▶ **Working data**
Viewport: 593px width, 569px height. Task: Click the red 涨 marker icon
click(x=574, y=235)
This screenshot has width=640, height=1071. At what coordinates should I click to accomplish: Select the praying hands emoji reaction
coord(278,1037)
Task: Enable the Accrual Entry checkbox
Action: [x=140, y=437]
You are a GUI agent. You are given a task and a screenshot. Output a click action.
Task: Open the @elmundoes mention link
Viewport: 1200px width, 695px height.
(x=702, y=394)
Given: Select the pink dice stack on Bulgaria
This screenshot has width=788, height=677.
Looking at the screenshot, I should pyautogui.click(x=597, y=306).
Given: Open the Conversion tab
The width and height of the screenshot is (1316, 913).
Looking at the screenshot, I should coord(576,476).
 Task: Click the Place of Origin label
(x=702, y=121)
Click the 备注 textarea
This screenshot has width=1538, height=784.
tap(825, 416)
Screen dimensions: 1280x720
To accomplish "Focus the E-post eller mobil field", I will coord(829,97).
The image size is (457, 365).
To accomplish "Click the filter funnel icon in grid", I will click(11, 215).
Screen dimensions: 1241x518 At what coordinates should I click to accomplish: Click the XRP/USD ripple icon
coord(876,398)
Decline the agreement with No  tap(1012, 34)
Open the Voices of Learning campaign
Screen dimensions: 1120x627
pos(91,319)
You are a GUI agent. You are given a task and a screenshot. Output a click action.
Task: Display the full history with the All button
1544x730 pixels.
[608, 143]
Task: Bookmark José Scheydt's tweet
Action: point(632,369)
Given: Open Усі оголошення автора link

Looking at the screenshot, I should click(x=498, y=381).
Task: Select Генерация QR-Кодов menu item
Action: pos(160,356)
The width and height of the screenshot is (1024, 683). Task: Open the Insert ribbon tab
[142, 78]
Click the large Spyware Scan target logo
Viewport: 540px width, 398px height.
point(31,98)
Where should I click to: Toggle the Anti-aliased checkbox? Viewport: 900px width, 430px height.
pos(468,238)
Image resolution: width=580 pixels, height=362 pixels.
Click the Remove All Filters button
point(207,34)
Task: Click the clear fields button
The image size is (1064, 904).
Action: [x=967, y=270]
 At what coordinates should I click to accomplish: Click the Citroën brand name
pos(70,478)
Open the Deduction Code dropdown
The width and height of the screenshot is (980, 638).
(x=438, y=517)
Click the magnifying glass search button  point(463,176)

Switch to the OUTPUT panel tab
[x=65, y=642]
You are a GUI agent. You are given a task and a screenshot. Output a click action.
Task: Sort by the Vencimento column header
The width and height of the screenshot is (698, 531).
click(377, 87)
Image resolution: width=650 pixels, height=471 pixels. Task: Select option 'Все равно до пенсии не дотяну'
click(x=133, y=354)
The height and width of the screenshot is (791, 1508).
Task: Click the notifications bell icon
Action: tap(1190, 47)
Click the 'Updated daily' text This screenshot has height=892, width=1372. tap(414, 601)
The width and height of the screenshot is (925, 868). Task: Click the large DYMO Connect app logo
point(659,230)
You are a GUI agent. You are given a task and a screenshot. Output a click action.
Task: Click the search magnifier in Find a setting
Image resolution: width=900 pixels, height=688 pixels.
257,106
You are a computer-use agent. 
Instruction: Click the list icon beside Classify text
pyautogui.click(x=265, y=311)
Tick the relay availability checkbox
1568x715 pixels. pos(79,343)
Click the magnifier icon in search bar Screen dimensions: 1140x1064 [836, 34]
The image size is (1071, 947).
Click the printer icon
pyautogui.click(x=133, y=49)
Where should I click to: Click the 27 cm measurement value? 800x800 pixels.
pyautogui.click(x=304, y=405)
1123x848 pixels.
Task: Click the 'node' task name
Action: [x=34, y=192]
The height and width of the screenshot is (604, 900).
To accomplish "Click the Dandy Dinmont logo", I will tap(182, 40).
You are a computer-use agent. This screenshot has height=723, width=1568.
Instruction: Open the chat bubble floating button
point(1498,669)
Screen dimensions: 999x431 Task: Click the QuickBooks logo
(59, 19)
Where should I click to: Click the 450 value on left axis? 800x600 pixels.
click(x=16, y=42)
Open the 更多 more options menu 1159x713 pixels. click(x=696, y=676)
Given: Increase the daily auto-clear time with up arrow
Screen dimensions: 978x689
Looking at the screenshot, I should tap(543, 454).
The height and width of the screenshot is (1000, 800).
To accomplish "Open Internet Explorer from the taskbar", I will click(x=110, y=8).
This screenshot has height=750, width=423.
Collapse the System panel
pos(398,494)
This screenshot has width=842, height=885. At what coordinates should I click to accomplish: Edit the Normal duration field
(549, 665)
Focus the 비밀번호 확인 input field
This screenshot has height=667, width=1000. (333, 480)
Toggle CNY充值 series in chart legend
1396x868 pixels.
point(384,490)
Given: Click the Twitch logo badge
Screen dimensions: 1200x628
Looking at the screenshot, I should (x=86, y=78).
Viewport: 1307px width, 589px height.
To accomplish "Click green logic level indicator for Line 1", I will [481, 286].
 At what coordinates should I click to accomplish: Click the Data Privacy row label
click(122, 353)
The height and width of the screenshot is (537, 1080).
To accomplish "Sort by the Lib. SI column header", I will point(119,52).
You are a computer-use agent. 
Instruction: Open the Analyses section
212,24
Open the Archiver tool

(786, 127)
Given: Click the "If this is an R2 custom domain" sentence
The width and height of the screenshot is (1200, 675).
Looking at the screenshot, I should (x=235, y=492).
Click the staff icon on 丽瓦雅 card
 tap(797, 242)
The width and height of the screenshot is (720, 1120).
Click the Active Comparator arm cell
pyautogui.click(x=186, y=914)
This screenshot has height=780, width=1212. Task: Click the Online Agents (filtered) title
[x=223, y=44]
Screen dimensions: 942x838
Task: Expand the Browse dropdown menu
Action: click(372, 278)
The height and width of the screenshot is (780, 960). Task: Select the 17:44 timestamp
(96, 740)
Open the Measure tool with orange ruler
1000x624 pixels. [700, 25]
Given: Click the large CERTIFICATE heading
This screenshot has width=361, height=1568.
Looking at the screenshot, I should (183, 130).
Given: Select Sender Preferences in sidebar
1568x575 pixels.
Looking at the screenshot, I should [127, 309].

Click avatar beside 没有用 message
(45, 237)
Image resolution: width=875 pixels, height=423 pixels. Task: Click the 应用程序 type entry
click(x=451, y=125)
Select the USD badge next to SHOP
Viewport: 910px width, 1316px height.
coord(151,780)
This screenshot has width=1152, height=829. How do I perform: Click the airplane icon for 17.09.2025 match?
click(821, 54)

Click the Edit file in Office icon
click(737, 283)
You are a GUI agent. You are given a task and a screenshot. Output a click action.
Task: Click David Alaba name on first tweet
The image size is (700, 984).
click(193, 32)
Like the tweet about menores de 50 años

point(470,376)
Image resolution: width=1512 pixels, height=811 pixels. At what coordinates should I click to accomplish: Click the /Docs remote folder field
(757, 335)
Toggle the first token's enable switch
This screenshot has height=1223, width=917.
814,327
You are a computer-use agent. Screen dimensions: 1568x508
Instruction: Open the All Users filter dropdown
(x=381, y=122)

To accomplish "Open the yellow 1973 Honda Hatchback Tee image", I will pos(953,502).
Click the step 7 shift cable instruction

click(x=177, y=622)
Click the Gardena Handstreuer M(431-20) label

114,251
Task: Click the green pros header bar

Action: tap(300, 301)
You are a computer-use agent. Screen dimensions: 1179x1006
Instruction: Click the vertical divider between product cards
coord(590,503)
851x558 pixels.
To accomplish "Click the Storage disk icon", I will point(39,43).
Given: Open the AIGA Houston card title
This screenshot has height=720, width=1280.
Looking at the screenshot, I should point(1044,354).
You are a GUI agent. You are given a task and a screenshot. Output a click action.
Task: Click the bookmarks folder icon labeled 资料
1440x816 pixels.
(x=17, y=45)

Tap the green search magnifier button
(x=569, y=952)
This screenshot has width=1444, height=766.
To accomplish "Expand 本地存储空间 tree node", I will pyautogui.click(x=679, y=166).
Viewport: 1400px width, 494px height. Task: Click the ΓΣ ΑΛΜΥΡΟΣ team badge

▶ **Your assignment**
Search the entries for "Sort" and show every line that has it.

▶ **Exercise solution**
Task: Sort by the Vencimento column header
To accomplish "Sort by the Lib. SI column header", I will point(119,52).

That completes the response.